DATA SUPPLIED:
--------------------------------------------------

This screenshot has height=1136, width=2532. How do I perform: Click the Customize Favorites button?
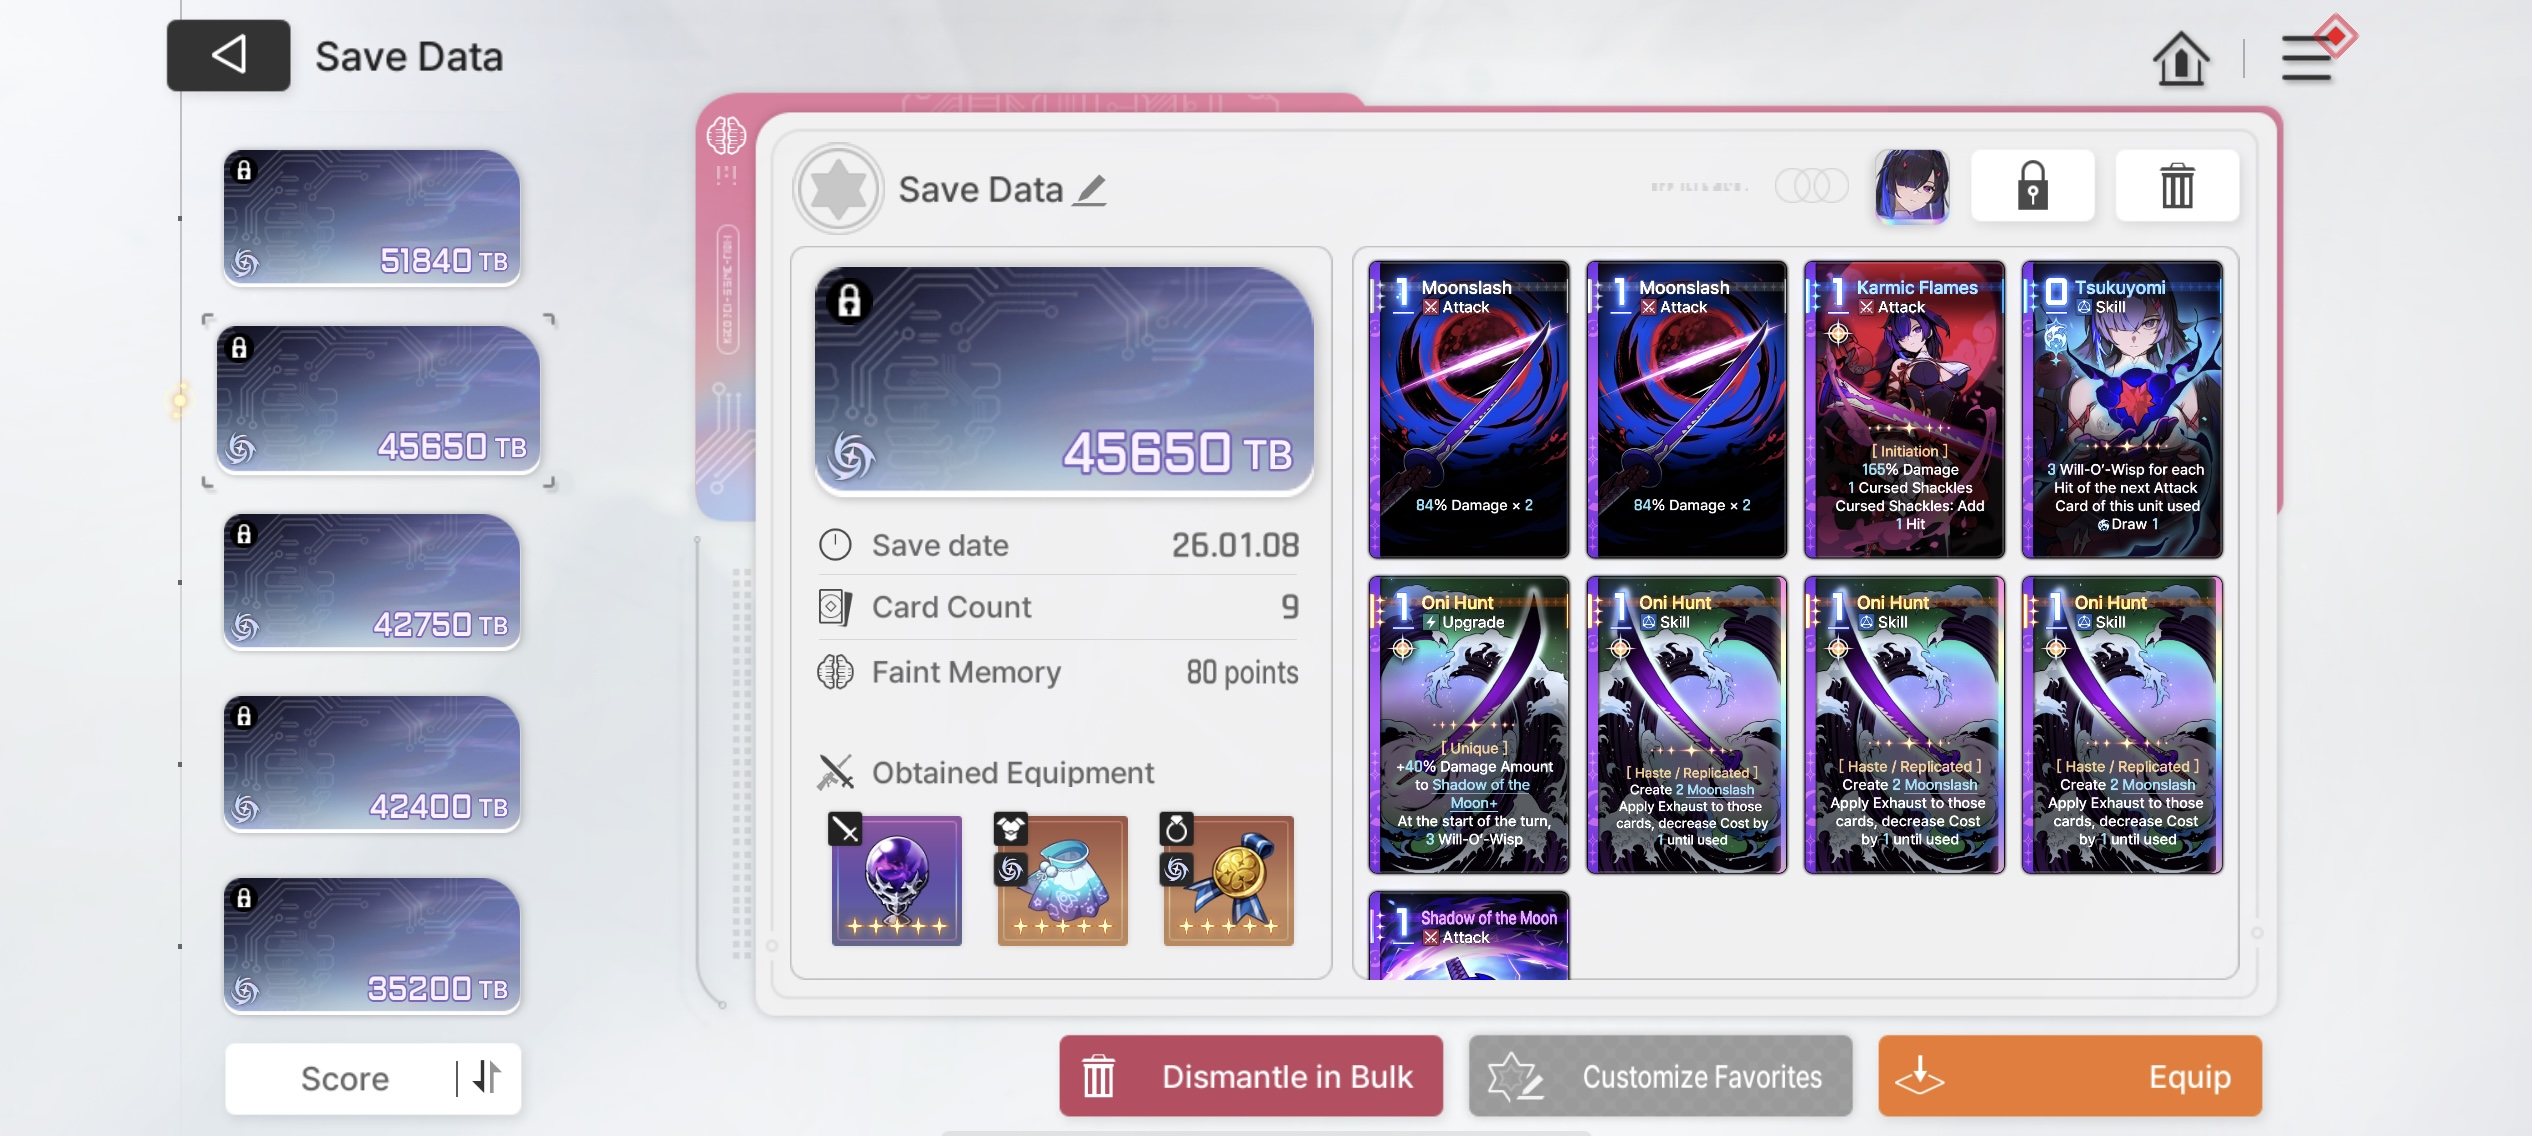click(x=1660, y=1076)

--------------------------------------------------

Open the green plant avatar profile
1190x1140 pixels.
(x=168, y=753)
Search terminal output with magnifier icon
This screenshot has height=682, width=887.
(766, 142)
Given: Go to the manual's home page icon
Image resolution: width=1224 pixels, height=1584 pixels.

--------------------------------------------------

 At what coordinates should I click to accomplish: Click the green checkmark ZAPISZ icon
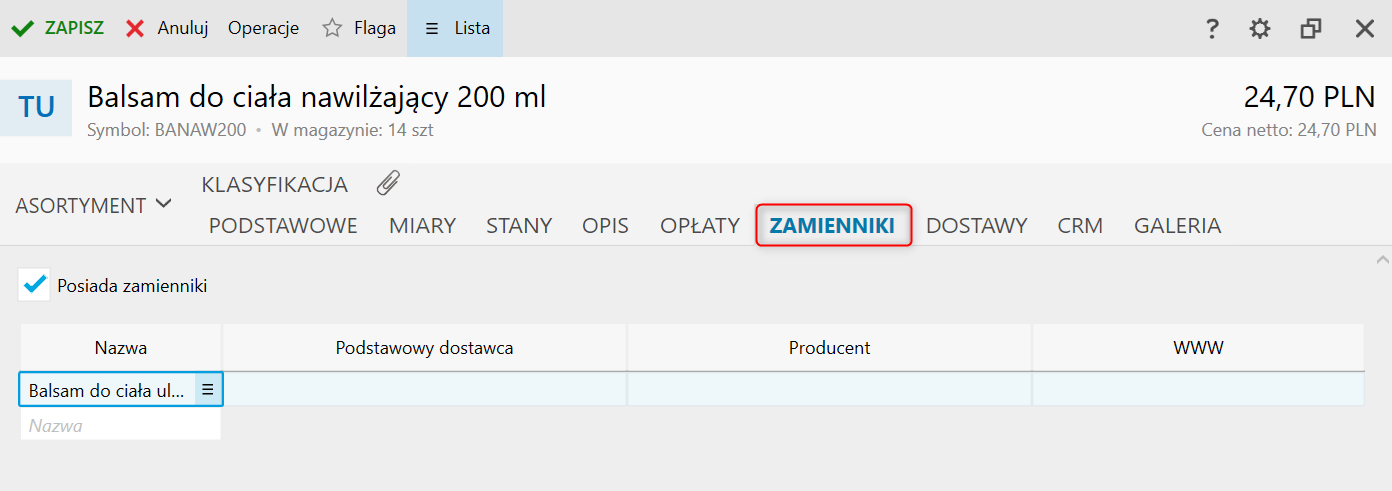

--------------------------------------------------

GOAL OF THE EXERCISE:
Out of the data above, set down the lines from the one with "Search terminal output with magnifier icon" to the one with "Image resolution: width=1224", both included, exactly as written and with no additions.

PROBLEM SOLUTION:
Search terminal output with magnifier icon
This screenshot has height=682, width=887.
(766, 142)
Given: Go to the manual's home page icon
Image resolution: width=1224 pixels, height=1584 pixels.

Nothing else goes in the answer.